→ **Task goal**
If a line in the data holds "agent", copy that line out in full.

▼▼▼

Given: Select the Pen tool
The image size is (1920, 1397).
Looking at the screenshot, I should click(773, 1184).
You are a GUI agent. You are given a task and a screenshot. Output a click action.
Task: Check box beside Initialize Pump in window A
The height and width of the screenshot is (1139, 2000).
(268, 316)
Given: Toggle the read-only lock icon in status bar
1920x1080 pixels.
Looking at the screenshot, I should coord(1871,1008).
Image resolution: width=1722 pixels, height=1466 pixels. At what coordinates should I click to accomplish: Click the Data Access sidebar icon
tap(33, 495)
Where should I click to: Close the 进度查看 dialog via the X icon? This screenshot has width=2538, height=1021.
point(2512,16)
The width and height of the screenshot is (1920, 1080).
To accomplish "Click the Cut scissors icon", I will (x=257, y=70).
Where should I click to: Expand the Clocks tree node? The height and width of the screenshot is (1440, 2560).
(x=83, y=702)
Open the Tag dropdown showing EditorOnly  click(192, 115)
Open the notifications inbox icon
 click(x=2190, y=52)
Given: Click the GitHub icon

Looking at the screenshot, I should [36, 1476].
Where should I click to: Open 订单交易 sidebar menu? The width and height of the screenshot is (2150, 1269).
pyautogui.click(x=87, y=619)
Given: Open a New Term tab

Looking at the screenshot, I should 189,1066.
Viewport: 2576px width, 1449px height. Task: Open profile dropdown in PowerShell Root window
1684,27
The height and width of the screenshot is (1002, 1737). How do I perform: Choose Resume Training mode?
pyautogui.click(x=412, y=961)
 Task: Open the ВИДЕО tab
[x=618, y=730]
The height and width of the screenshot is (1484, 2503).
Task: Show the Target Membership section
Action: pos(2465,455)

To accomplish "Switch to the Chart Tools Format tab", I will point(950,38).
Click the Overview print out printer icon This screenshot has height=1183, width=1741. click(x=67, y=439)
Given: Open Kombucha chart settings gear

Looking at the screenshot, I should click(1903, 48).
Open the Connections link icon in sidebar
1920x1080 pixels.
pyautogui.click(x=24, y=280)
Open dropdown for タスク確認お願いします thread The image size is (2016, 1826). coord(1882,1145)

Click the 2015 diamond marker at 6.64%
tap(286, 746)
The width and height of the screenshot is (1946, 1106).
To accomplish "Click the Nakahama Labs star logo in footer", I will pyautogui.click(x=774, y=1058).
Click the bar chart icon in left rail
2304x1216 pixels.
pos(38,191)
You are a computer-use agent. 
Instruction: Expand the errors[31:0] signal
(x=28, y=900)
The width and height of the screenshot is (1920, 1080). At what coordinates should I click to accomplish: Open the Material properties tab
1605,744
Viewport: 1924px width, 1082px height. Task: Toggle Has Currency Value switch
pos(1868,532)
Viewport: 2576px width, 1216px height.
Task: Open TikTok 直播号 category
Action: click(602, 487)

▲▲▲

→ **Your solution**
You are a GUI agent. You are given a task and a screenshot. Output a click action.
You are a computer-use agent. 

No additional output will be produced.